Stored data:
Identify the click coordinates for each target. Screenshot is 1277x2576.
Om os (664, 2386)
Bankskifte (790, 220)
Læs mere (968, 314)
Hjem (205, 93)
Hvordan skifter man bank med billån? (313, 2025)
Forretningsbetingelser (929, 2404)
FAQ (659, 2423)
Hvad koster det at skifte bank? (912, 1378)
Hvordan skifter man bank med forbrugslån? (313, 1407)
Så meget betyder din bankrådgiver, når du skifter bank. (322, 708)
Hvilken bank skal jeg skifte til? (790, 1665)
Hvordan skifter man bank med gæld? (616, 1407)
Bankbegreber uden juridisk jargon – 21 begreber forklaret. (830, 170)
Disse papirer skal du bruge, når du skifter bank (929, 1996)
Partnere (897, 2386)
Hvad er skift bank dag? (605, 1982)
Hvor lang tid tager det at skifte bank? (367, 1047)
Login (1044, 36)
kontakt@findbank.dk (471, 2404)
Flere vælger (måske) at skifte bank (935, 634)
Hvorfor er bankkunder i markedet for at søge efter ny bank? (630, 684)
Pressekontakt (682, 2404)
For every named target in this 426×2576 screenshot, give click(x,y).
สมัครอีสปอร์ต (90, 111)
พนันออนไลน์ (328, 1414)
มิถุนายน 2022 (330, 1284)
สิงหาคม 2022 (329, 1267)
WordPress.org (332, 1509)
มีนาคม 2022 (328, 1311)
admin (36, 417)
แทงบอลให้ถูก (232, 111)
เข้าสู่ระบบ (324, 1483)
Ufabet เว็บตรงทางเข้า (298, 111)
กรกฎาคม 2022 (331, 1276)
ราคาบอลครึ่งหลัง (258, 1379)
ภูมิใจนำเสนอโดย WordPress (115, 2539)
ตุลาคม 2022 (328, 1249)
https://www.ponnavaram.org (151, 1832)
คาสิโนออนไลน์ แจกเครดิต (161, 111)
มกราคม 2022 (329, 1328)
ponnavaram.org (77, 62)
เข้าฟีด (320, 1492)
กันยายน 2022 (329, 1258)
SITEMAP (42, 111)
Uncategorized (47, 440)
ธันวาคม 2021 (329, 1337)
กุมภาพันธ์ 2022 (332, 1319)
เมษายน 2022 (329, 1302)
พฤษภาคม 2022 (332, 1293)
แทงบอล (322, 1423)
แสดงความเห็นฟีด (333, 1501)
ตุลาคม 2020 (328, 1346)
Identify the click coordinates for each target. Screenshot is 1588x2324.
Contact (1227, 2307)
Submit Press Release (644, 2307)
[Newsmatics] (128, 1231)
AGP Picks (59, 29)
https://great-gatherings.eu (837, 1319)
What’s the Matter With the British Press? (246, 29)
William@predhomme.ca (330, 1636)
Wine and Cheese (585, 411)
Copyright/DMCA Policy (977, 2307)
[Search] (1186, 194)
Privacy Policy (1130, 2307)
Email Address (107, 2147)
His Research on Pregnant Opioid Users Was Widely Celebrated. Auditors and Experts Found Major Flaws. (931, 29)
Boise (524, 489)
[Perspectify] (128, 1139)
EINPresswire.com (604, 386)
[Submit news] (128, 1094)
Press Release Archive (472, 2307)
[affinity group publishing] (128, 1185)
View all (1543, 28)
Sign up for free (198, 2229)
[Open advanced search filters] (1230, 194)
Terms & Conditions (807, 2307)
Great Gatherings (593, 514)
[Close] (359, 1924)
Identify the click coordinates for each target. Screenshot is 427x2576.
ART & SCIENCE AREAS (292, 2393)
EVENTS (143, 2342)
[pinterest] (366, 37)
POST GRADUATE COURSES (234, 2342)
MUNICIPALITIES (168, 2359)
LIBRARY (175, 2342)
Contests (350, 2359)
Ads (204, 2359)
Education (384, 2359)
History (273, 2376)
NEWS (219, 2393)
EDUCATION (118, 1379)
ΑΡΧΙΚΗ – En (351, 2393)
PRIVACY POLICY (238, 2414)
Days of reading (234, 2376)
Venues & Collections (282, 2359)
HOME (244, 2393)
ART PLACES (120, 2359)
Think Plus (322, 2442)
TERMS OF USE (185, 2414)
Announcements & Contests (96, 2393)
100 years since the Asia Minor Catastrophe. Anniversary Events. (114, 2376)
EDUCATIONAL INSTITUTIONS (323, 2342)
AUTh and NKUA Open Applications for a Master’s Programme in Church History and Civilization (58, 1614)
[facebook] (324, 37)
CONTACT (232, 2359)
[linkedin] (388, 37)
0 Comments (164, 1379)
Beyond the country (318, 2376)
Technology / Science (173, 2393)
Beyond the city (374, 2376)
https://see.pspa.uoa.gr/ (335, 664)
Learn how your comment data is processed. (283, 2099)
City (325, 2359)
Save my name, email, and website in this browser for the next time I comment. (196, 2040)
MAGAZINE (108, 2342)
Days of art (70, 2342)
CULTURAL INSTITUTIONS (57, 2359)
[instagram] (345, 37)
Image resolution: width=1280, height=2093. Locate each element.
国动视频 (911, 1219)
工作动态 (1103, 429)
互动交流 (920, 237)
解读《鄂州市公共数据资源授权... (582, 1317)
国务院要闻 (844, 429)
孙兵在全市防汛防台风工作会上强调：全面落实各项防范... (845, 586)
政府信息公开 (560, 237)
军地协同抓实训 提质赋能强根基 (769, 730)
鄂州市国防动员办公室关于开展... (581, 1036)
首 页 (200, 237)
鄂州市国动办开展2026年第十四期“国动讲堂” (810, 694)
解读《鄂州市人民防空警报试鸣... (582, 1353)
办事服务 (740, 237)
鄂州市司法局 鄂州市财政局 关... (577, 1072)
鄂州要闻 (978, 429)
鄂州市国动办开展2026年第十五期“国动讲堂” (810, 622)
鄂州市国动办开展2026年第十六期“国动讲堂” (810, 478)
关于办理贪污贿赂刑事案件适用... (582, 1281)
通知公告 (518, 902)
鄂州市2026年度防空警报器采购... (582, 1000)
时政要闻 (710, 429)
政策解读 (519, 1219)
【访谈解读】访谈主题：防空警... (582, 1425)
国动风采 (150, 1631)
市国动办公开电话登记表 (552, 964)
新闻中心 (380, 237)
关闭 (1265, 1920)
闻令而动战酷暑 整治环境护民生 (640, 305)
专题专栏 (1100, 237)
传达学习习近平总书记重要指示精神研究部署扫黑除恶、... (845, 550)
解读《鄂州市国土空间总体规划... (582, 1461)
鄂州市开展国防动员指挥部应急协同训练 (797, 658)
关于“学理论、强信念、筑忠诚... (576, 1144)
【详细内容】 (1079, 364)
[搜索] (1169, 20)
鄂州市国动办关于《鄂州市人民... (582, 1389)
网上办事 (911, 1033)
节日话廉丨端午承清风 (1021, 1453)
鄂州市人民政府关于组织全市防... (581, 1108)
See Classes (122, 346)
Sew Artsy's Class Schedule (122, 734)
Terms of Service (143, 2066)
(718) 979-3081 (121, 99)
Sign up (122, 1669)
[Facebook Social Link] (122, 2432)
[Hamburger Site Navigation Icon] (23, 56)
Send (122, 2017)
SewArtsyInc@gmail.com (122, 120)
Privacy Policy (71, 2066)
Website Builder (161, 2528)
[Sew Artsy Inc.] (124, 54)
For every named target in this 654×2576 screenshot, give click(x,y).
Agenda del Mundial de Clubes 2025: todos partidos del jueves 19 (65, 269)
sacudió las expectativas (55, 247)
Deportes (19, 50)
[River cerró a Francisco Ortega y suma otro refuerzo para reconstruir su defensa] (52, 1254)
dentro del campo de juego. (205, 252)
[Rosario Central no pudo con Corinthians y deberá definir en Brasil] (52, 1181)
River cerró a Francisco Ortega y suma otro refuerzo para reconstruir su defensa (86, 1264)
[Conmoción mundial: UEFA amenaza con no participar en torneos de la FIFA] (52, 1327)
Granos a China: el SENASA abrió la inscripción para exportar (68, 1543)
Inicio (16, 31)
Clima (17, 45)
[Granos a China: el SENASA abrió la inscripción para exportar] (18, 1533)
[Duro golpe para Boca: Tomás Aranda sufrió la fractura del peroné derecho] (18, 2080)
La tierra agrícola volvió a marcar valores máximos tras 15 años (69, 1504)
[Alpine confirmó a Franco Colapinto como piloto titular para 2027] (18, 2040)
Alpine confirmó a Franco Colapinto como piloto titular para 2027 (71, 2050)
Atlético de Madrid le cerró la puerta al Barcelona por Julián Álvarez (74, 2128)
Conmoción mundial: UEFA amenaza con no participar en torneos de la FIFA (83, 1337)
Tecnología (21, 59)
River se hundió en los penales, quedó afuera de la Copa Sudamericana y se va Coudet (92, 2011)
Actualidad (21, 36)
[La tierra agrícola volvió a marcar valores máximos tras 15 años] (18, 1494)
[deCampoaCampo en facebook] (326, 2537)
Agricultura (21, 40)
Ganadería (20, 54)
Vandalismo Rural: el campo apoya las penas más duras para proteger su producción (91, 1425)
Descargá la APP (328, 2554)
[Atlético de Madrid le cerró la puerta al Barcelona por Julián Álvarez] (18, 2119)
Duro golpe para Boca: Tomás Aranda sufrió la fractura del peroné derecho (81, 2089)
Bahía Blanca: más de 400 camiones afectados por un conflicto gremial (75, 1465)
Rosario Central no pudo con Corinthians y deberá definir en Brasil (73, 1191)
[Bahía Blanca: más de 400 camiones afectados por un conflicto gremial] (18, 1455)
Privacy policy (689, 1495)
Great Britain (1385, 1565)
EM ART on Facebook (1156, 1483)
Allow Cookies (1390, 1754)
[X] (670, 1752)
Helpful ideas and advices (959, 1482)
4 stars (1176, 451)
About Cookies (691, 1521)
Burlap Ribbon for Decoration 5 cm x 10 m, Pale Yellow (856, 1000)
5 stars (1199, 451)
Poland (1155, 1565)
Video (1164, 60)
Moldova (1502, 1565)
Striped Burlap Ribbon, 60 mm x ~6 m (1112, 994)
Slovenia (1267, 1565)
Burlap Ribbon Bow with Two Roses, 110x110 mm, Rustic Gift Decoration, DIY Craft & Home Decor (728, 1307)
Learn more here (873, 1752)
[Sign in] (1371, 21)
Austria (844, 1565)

Description of the task: Could you please give the number of lines in the data above that contain the word "Alpine"? Only the number is needed.

Result: 2